Photo aside, is a procedure requiring students to walk with their hands behind their backs acceptable?

Anonymous said...

Most parents do sign a form at the beginning of the year to allow or not allow photographs of their children to be used.

In general, maybe 2 or 3 out of a class of 25 will not have permission. I have to assume that all kids shown in that picture have a signed release.

I do wonder if the picture was the PGs way of adding a little reality to the positive story they were handed? I'd also not be surprised to see it removed from the website.

Seems very likely that yes, this positive story was put out there to encourage voting for this program again. And, while it may not be a great assignment for these kids, they are likely learning at least as much if not more than they did being disruptive enough to be sent there. Their former classmates have likely also seen an increase in instructional time and time on task.

The idea of the school isn't my problem, the funding, staffing and running of the school is the concern.

1 (maybe) good year out of 5 is a change, but is it yet a trend?

Anonymous said...

Think about walking that way with hands folded in back-a student can cause less physical harm. Yes, it mimics wearing handcuffs.

Parents or guardians should be concerned. Fire PR. This damaging to the students forever.Were Parental forms signed??

Anonymous said...

The picture alone is more than enough to see why this program should be DISCONTINUED right now!

What kind of a human philosophy could support such tactics for the management and control of young people?

Dear Heaven! What are we coming to in PPS?

Anonymous said...

How is it that the clayton contract is allowed to be assumed by another business with out the districts say so?

Its time for all these kids to come back to their home school and simply put support services in the school to work with the students. it will save money and close a school and get rid of another greedy contract from a outsider.

Randall Taylor said...

CEP is not needed. The District could move those small amount of students back to the Option Center. 2 million could be saved. I am amazed that schools facing cuts are not asking about 20 million spent to serve a small amount of students. CEP has never lived up to its billing. I thought for sure it would be one of the first things cut. The staff of CEP thought they would be out soon. Very Sad.

Anonymous said...

### What you need to do
A. Summarize the comment thread in two sentences.
B. Transcribe the stretch of the comment thread from "Seems very likely" through "is the concern.".

### Entries provided
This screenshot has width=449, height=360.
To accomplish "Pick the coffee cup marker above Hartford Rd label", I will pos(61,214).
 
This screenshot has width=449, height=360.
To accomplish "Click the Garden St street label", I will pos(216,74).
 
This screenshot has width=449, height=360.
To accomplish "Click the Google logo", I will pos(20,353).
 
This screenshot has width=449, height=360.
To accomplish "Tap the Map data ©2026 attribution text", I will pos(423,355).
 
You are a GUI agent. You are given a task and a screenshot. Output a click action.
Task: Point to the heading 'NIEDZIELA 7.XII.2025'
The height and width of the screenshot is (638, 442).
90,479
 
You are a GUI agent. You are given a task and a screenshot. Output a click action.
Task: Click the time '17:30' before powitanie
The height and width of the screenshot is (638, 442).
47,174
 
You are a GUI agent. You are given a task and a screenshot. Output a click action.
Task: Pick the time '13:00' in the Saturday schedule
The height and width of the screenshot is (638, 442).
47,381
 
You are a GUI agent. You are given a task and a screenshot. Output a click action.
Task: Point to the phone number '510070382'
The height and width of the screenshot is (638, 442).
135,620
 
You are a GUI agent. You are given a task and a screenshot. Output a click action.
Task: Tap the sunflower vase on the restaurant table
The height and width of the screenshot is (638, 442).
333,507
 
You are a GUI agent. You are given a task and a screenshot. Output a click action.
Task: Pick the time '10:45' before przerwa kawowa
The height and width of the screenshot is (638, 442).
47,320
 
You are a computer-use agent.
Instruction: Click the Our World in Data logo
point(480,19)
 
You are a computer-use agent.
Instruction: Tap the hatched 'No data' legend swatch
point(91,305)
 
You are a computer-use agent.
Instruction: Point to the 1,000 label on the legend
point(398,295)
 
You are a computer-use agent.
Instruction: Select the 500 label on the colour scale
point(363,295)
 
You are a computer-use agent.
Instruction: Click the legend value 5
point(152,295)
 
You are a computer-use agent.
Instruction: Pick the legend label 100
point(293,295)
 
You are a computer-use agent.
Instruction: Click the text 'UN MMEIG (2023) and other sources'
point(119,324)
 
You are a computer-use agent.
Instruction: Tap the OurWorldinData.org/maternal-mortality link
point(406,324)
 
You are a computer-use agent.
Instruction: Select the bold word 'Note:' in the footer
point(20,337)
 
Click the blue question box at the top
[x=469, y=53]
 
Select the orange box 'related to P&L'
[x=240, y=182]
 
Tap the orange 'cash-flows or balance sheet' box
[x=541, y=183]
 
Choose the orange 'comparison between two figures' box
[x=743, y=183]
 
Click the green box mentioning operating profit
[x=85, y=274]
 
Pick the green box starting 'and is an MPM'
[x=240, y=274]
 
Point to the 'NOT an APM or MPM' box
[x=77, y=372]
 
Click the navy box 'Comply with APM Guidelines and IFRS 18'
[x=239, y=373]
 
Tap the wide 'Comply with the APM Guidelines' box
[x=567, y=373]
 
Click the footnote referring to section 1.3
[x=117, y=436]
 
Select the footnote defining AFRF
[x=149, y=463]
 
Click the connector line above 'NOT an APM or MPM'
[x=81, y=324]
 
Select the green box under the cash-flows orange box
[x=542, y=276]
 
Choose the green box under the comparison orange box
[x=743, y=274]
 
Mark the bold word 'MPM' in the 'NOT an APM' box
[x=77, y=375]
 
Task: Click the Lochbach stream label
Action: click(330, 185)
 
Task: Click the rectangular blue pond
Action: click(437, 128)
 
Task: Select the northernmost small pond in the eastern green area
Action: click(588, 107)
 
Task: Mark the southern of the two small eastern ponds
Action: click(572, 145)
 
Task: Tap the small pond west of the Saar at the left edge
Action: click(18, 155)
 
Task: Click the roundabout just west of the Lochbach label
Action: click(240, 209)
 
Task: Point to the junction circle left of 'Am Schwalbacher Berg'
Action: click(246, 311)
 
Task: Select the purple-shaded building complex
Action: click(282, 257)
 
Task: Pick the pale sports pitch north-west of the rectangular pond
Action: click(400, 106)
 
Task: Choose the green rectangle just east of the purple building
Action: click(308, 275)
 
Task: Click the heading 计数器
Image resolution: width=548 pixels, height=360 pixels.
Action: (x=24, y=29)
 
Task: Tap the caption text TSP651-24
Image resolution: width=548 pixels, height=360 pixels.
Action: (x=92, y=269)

### Answers
A. The thread asks whether making students walk with their hands behind their backs is acceptable, and commenters discuss whether parents signed photo releases and whether the positive story was meant to encourage voting for the program again. Several commenters want the program ended, and one argues that CEP is not needed, that its students could be moved back to the Option Center, and that 2 million could be saved.

B.
Seems very likely that yes, this positive story was put out there to encourage voting for this program again. And, while it may not be a great assignment for these kids, they are likely learning at least as much if not more than they did being disruptive enough to be sent there. Their former classmates have likely also seen an increase in instructional time and time on task.

The idea of the school isn't my problem, the funding, staffing and running of the school is the concern.